__What needs to be done__. The entries below must be retyped in full. Keep every word the same.

[Stored items]
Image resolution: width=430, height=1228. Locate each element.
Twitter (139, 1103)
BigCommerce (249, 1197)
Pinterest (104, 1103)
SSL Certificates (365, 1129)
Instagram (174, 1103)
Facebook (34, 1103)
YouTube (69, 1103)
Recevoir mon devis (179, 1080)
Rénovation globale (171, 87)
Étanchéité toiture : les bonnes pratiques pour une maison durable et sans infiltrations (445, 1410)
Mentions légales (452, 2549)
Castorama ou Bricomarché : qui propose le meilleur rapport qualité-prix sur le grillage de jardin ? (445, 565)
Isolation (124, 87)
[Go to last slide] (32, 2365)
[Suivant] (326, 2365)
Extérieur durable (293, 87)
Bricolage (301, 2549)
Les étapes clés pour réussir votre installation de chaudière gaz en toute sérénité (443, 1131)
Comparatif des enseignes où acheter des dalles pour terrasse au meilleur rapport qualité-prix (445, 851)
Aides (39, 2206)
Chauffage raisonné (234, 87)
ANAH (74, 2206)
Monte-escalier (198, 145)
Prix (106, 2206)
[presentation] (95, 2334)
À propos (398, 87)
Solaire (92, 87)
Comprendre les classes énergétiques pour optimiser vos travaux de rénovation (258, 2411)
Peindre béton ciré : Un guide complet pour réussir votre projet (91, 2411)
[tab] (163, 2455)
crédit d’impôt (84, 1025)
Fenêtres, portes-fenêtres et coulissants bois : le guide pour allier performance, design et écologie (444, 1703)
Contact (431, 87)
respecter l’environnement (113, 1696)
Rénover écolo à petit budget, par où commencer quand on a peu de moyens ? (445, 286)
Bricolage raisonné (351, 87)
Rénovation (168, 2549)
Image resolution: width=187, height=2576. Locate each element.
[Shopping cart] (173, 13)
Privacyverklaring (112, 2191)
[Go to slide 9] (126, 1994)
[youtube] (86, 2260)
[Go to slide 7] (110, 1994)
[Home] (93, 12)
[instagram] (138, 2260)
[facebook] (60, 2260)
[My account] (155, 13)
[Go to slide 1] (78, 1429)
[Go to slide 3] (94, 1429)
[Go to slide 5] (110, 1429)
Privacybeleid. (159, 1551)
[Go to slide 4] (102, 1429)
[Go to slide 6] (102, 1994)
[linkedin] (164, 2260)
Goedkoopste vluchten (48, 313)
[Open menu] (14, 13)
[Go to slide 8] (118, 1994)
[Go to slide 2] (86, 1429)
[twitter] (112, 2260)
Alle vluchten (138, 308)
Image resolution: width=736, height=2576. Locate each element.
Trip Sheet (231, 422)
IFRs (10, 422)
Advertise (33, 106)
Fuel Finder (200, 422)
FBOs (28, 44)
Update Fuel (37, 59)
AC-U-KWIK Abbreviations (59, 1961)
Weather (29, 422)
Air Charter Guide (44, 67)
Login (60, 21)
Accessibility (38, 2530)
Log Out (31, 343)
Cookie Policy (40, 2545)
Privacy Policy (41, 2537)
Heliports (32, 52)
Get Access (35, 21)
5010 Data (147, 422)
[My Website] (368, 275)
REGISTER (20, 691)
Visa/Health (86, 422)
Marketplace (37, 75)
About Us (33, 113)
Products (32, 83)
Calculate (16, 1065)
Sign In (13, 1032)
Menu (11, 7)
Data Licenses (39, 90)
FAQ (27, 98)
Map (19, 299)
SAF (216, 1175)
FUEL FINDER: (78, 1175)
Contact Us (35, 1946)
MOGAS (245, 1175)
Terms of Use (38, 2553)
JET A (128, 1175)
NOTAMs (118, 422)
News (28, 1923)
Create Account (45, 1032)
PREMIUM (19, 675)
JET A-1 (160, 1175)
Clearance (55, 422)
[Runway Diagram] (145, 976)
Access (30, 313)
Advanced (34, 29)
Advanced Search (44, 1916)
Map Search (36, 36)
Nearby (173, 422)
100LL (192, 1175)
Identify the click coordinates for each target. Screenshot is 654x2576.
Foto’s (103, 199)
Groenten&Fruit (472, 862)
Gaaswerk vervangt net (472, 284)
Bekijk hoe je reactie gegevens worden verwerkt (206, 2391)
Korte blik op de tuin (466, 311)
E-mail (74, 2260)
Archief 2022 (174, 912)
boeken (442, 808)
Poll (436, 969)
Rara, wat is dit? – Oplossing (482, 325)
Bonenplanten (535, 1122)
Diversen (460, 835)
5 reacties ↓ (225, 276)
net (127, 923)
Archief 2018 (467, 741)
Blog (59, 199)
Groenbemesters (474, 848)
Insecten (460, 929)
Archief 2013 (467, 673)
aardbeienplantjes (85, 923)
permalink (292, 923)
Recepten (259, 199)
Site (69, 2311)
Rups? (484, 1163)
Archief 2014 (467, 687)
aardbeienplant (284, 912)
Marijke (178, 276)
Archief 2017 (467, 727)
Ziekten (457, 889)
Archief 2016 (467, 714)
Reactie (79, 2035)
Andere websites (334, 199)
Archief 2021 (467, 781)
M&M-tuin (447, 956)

__Result for this exercise__.
Image resolution: width=430, height=1228. Locate each element.
Twitter (139, 1103)
BigCommerce (249, 1197)
Pinterest (104, 1103)
SSL Certificates (365, 1129)
Instagram (174, 1103)
Facebook (34, 1103)
YouTube (69, 1103)
Recevoir mon devis (179, 1080)
Rénovation globale (171, 87)
Étanchéité toiture : les bonnes pratiques pour une maison durable et sans infiltrations (445, 1410)
Mentions légales (452, 2549)
Castorama ou Bricomarché : qui propose le meilleur rapport qualité-prix sur le grillage de jardin ? (445, 565)
Isolation (124, 87)
[Go to last slide] (32, 2365)
[Suivant] (326, 2365)
Extérieur durable (293, 87)
Bricolage (301, 2549)
Les étapes clés pour réussir votre installation de chaudière gaz en toute sérénité (443, 1131)
Comparatif des enseignes où acheter des dalles pour terrasse au meilleur rapport qualité-prix (445, 851)
Aides (39, 2206)
Chauffage raisonné (234, 87)
ANAH (74, 2206)
Monte-escalier (198, 145)
Prix (106, 2206)
[presentation] (95, 2334)
À propos (398, 87)
Solaire (92, 87)
Comprendre les classes énergétiques pour optimiser vos travaux de rénovation (258, 2411)
Peindre béton ciré : Un guide complet pour réussir votre projet (91, 2411)
[tab] (163, 2455)
crédit d’impôt (84, 1025)
Fenêtres, portes-fenêtres et coulissants bois : le guide pour allier performance, design et écologie (444, 1703)
Contact (431, 87)
respecter l’environnement (113, 1696)
Rénover écolo à petit budget, par où commencer quand on a peu de moyens ? (445, 286)
Bricolage raisonné (351, 87)
Rénovation (168, 2549)
Image resolution: width=187, height=2576. Locate each element.
[Shopping cart] (173, 13)
Privacyverklaring (112, 2191)
[Go to slide 9] (126, 1994)
[youtube] (86, 2260)
[Go to slide 7] (110, 1994)
[Home] (93, 12)
[instagram] (138, 2260)
[facebook] (60, 2260)
[My account] (155, 13)
[Go to slide 1] (78, 1429)
[Go to slide 3] (94, 1429)
[Go to slide 5] (110, 1429)
Privacybeleid. (159, 1551)
[Go to slide 4] (102, 1429)
[Go to slide 6] (102, 1994)
[linkedin] (164, 2260)
Goedkoopste vluchten (48, 313)
[Open menu] (14, 13)
[Go to slide 8] (118, 1994)
[Go to slide 2] (86, 1429)
[twitter] (112, 2260)
Alle vluchten (138, 308)
Image resolution: width=736, height=2576. Locate each element.
Trip Sheet (231, 422)
IFRs (10, 422)
Advertise (33, 106)
Fuel Finder (200, 422)
FBOs (28, 44)
Update Fuel (37, 59)
AC-U-KWIK Abbreviations (59, 1961)
Weather (29, 422)
Air Charter Guide (44, 67)
Login (60, 21)
Accessibility (38, 2530)
Log Out (31, 343)
Cookie Policy (40, 2545)
Privacy Policy (41, 2537)
Heliports (32, 52)
Get Access (35, 21)
5010 Data (147, 422)
[My Website] (368, 275)
REGISTER (20, 691)
Visa/Health (86, 422)
Marketplace (37, 75)
About Us (33, 113)
Products (32, 83)
Calculate (16, 1065)
Sign In (13, 1032)
Menu (11, 7)
Data Licenses (39, 90)
FAQ (27, 98)
Map (19, 299)
SAF (216, 1175)
FUEL FINDER: (78, 1175)
Contact Us (35, 1946)
MOGAS (245, 1175)
Terms of Use (38, 2553)
JET A (128, 1175)
NOTAMs (118, 422)
News (28, 1923)
Create Account (45, 1032)
PREMIUM (19, 675)
JET A-1 (160, 1175)
Clearance (55, 422)
[Runway Diagram] (145, 976)
Access (30, 313)
Advanced (34, 29)
Advanced Search (44, 1916)
Map Search (36, 36)
Nearby (173, 422)
100LL (192, 1175)
Identify the click coordinates for each target. Screenshot is 654x2576.
Foto’s (103, 199)
Groenten&Fruit (472, 862)
Gaaswerk vervangt net (472, 284)
Bekijk hoe je reactie gegevens worden verwerkt (206, 2391)
Korte blik op de tuin (466, 311)
E-mail (74, 2260)
Archief 2022 (174, 912)
boeken (442, 808)
Poll (436, 969)
Rara, wat is dit? – Oplossing (482, 325)
Bonenplanten (535, 1122)
Diversen (460, 835)
5 reacties ↓ (225, 276)
net (127, 923)
Archief 2018 (467, 741)
Blog (59, 199)
Groenbemesters (474, 848)
Insecten (460, 929)
Archief 2013 (467, 673)
aardbeienplantjes (85, 923)
permalink (292, 923)
Recepten (259, 199)
Site (69, 2311)
Rups? (484, 1163)
Archief 2014 (467, 687)
aardbeienplant (284, 912)
Marijke (178, 276)
Archief 2017 (467, 727)
Ziekten (457, 889)
Archief 2016 (467, 714)
Reactie (79, 2035)
Andere websites (334, 199)
Archief 2021 (467, 781)
M&M-tuin (447, 956)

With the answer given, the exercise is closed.